"It" does not know when it does not know. But it does know when it has uncertain...

gerdesj · on Dec 5, 2024

"The next token is with almost 100% certainty 4."

By using the word "almost" with regards 2 + 2 = 4, you have not exactly dispelled LLM "nonsense".

A human (with a modicum of maths knowledge) will know that 2 + 2 = 4 (pure integers - a fact by assertion). A maths worrier will get slightly uncomfortable about 2.0 + 2.0 = 4.0 unless they are ensured that decimal places and accuracy are the same thing and a few other things.

A LLM will almost certainly "know" something that is certain, if its training set is conclusive about that. However, it does not know why and if enough of the training set is suitably ambiguous then it (LLM) will drift off course and seem to spout bollocks - "hallucinate".

TZubiri · on Dec 5, 2024

You might be in the wrong thread. This is merely a comment about whether LLMs hold a concept of uncertainty, they do.

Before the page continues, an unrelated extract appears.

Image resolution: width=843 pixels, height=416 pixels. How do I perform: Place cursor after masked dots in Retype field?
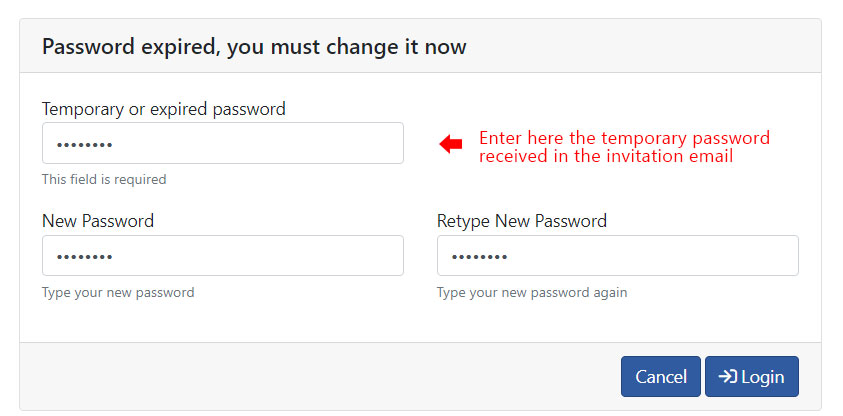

Also, the next token might be 2 and the next token might be ², the next token could also have been x, these are all valid statements and the LLM might have been uncertain because of them.

2+2=4

2+2=x

2+2=2x

2+2=2x2

2+2=2²

Are all valid statements.

glandium · on Dec 5, 2024

And somewhere in its training data, you can be sure there's also 2+2=5.

TZubiri · on Dec 5, 2024

Yes, but most likely it's marked as false or incorrect through fine tuning or some form of reinforcement.

The idea that the logprobs of any token is proportional to the amount of times it comes up in training data is not true.

For example, suppose that A is a common misconception and is repeated often in Reddit, but B appears in scholarly textbooks and papers, and higher reputation data sources. Then through reinforcement the logprobs of B can increase, and they can increase consistently when surrounded by contexts like "This is true" and conversely decrease in contexts of "this is not true".

So the presumptions and values of its trainers are also embedded into the LLM in addition to those of the authors of the text corpus.